BUSINESS

Nifty cos' profit growth seen at slowest in 5 qtrs

By Krishna Kant
April 16, 2024 14:45 IST

The brokerage earnings estimate for the January-March 2024 quarter (Q4FY24) for Nifty 50 companies hints at a slowdown in corporate profit growth while revenue increase is likely to be in low single digits as in the previous two quarters.

Photograph: Danish Siddiqui/Reuters

According to various brokerage estimates, the companies’ combined net profits are expected to grow 3.1 per cent year-on-year (Y-o-Y) in Q4FY24, the slowest in the last five quarters.

For comparison, the index companies’ combined net profits were up 8.2 per cent Y-o-Y in Q3FY24 and 3.4 per cent Y-o-Y in Q4FY23.
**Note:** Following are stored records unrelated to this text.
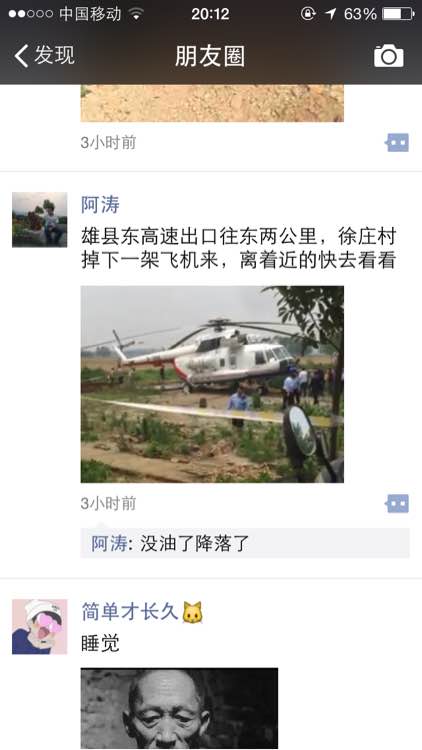422x750 pixels.
Task: Open comment bubble on 阿涛's helicopter post
Action: click(x=397, y=504)
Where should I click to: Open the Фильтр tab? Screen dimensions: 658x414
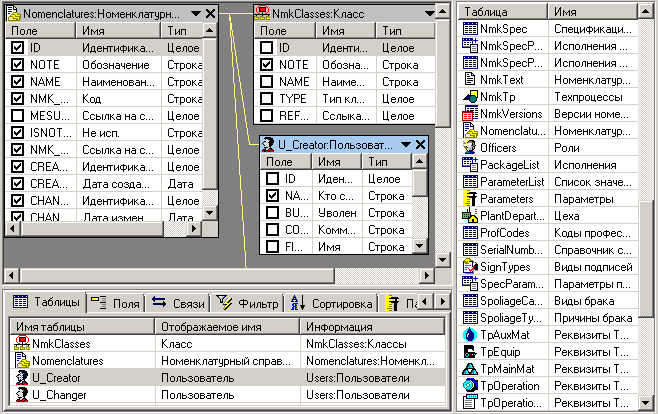[x=245, y=302]
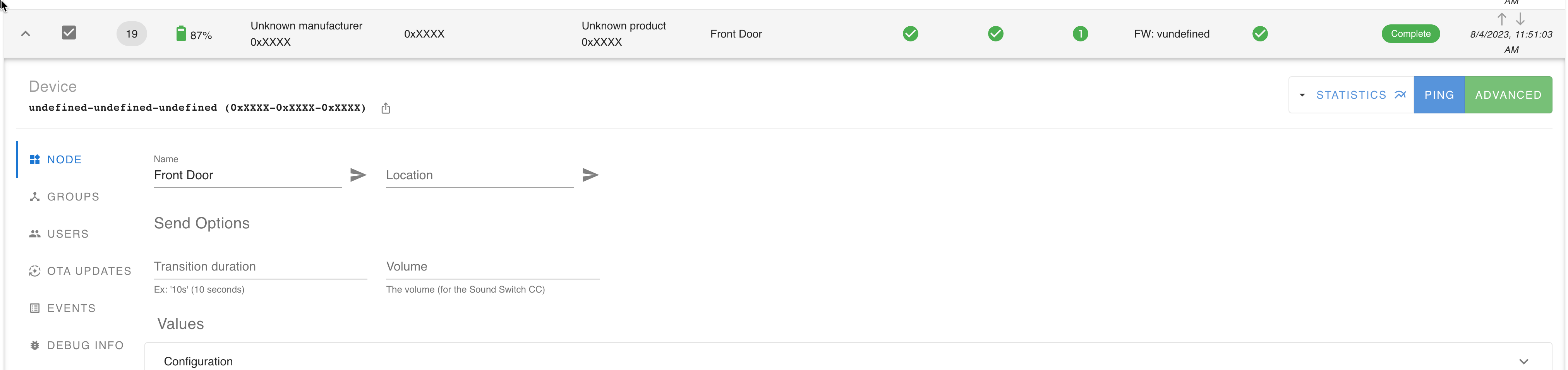Viewport: 1568px width, 370px height.
Task: Click the send arrow next to Name field
Action: click(358, 175)
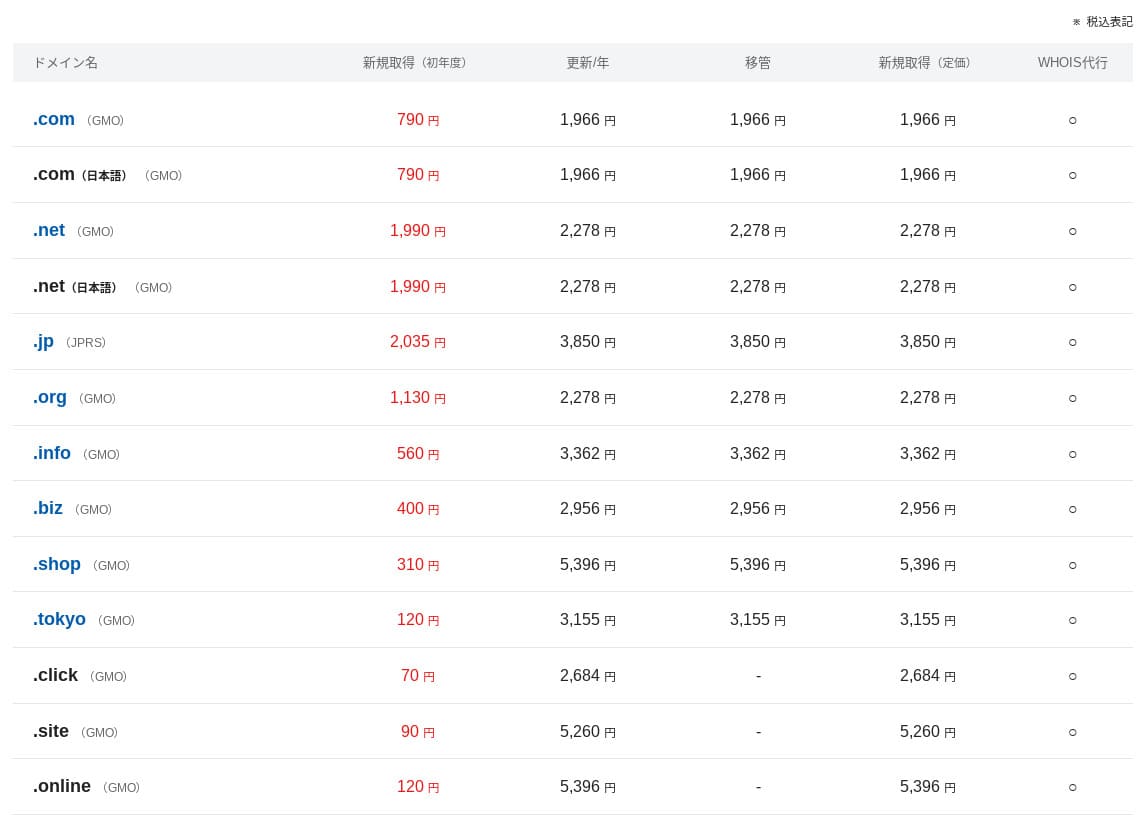This screenshot has height=818, width=1147.
Task: Click the .site domain name
Action: tap(51, 732)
The companies are expected to report combined net profits of Rs 1.87 trillion in Q4FY24, as against Rs 1.76 trillion in Q3FY24 and Rs 1.82 trillion in Q4FY23.

 

This will be the third time in the last five quarters that their combined quarterly net profits will cross Rs 1.8 trillion.

Similarly, the combined net sales of the companies (net interest income for banks and finance companies) are expected to grow 5.4 per cent Y-o-Y to Rs 14.31 trillion in Q4FY24 from Rs 13.59 trillion in Q4FY23.

However, their combined net sales are expected to be down 6.75 per cent from the Rs 15.35 trillion in Q3FY24.

With this, the index companies’ combined net sales are likely to grow in single digits for the fifth consecutive quarter in Q4FY24.

On the brighter side, however, brokerages expect an improvement in net sales growth on a sequential basis, thanks to a relatively fast top line growth by banks and oil and gas companies.

The combined sales of core manufacturing and services companies (Nifty 50 companies excluding banks, finance and insurance, and oil and gas companies) are, however, expected to grow 5.2 per cent Y-o-Y in Q4FY24, which is the slowest in the last 13 quarters.

In comparison, the combined net profits of the index companies excluding BFSI (banking, financial services, and insurance) and oil and gas are expected to grow 5.2 per cent Y-o-Y to 93,454 crore.

This will be an improvement from the 0.7 per cent Y-o-Y decline in the combined earnings of these firms in Q3.

The brokerages attribute the slowdown in earnings growth to gains from lower raw material prices coming to an end, and slowdown in revenue growth.

“Earnings growth momentum is slowing as revenue growth (moderates) and falling raw material benefit already (retained) in previous quarters.

"Equirus Universe will report 6 per cent and 4 per cent Y-o-Y growth in EBITDA (earnings before interest, tax, depreciation, and amortisation) and net profit driven by growth across sector in (the) domestic market whereas cyclical sectors remain weak,” wrote analysts at Equirius Research.

Analysts at Motilal Oswal Financial Services wrote: “We estimate Motilal Oswal universe and Nifty earnings to grow 6 per cent Y-o-Y each in (Q4FY24).

"Margin tailwinds are likely to narrow due to a high base.

"Earnings growth is expected to be weighed down by global cyclicals, such as oil & gas and mining and metals, which are anticipated to decline 6 per cent and 12 per cent Y-o-Y respectively.”

Analysts at Kotak Institutional Equity see faster earnings growth from automobiles, banks, and pharmaceutical companies.

“We expect the automobiles & components (higher volume, increase in average selling prices, richer product mix and RM tailwinds); banks (lower provisions), diversified financials (continued business momentum, strong collections); gas utilities (higher volumes, realization in case of GAIL); and pharmaceuticals (continued US strength and traction across most markets) sectors to report a Y-o-Y increase in the net income.”

The analysis is based on the quarterly finances of 48 Nifty 50 companies whose earnings estimates are available for Q4FY24.

The two index companies that are not part of the sample include Bajaj Finserv and Adani Enterprises.

The combined numbers for previous quarters include those of Housing Development Finance Corporation, which merged with HDFC Bank in July last year.